5

So the background is that the I collected yield data for past 5-6 decades and location from where I collected yield data had high yielding varieties introduced over time. I am looking at the relationship between yield and rainfall but this introduction of HYV might affect the true impact of monsoon on yield and therefore I am detrending the data to remove the effect of HYV.

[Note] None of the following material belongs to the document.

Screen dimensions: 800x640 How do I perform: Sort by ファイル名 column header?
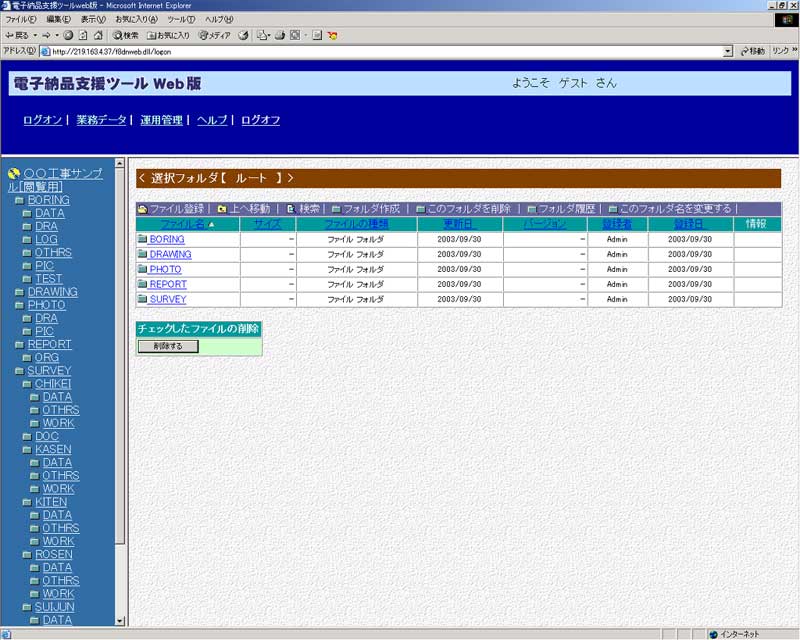(182, 224)
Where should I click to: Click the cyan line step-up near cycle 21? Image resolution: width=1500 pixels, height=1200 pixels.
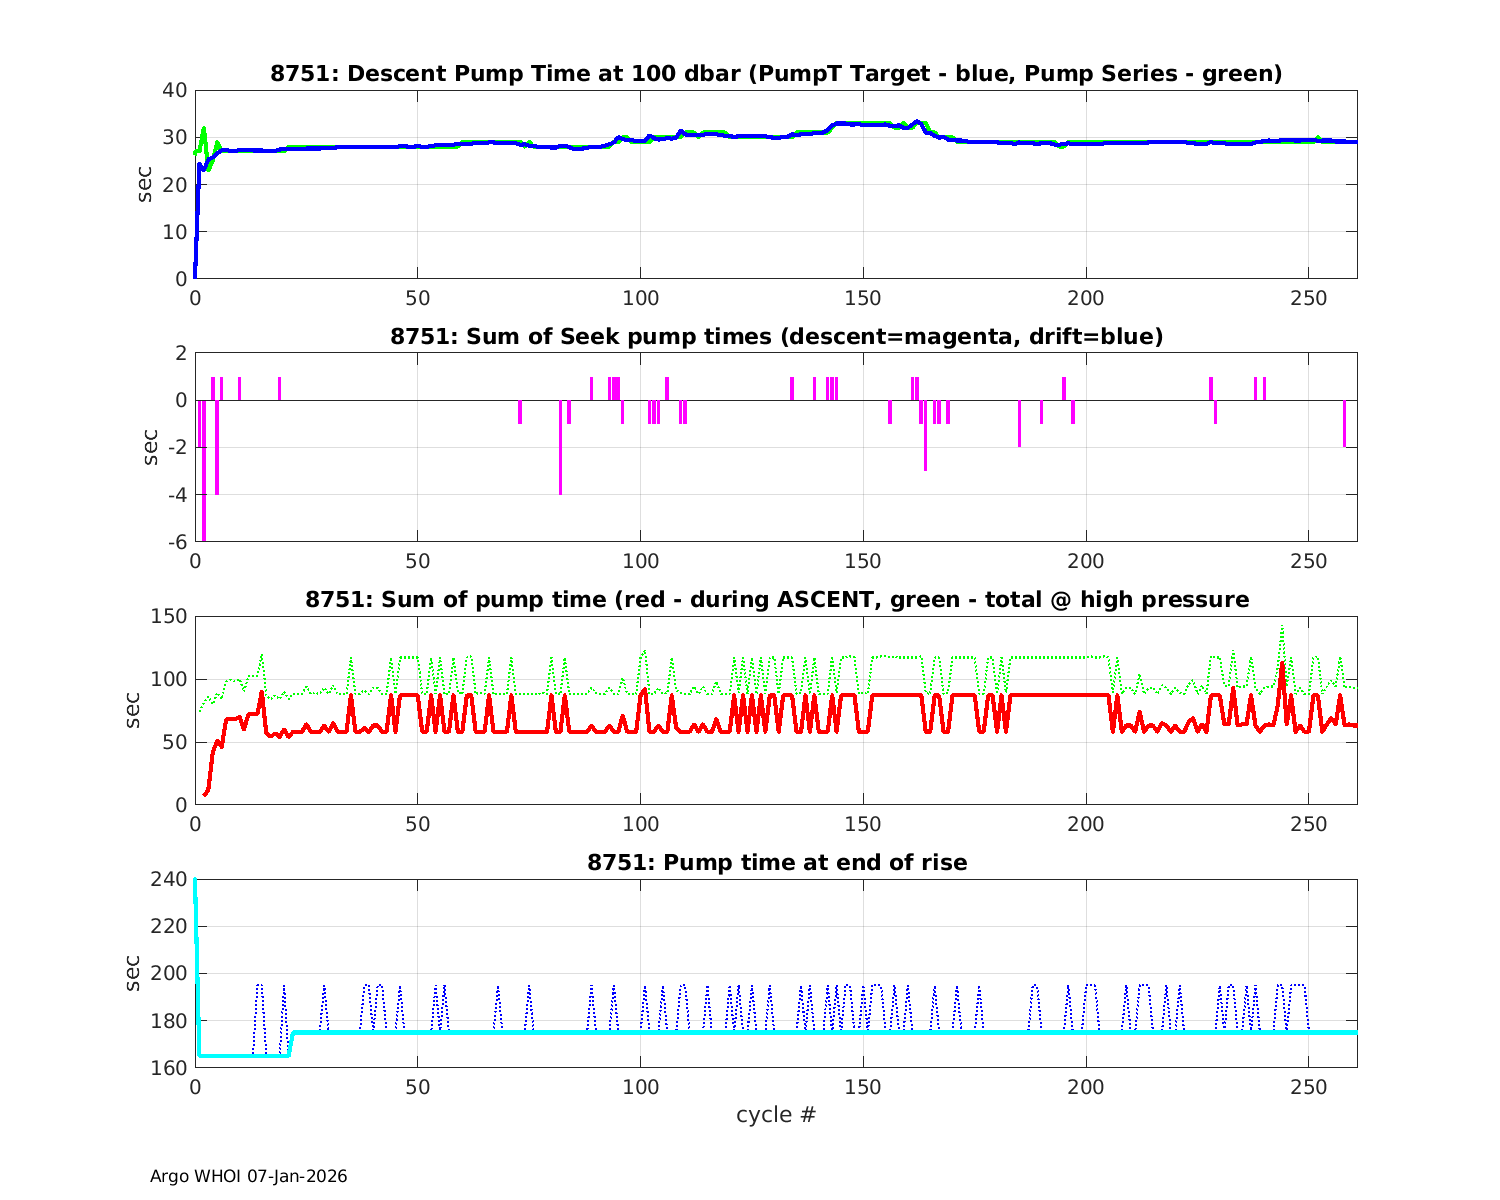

I did a linear regression of yield against time in R:

mdl1 <- lm(yield ~ time, data=data)

and then removed the linear trend by taking the residuals of the above regression:

yield.res <- resid(mdl1)

Now I am using these residuals for my subsequent analysis. For example, the relationship between yield and rainfall is:

 mdl2 <- lm(yield.res ~ rain, data=data)

In this case, do my yield.res have to be normally distributed before I do this regression? If yes, what sort of transformation do I need to use? Since yield.res consists of both negative and positive numbers, I am slightly confused how to go about it.

user53020
  • 635
  • 1
  • 5
  • 15

1 Answers1

3

This is a very odd way to try to analyze your data. Do you really believe that the relationship between yield and time is strictly linear? Do the results support that? Why not include both time and rain in a single multiple regression model? Moreover, since it isn't save to assume the relationship with time is strictly linear, you can use a spline function of time like so:

library(splines)
mdl <- lm(yield ~ ns(time) + rain, data=data)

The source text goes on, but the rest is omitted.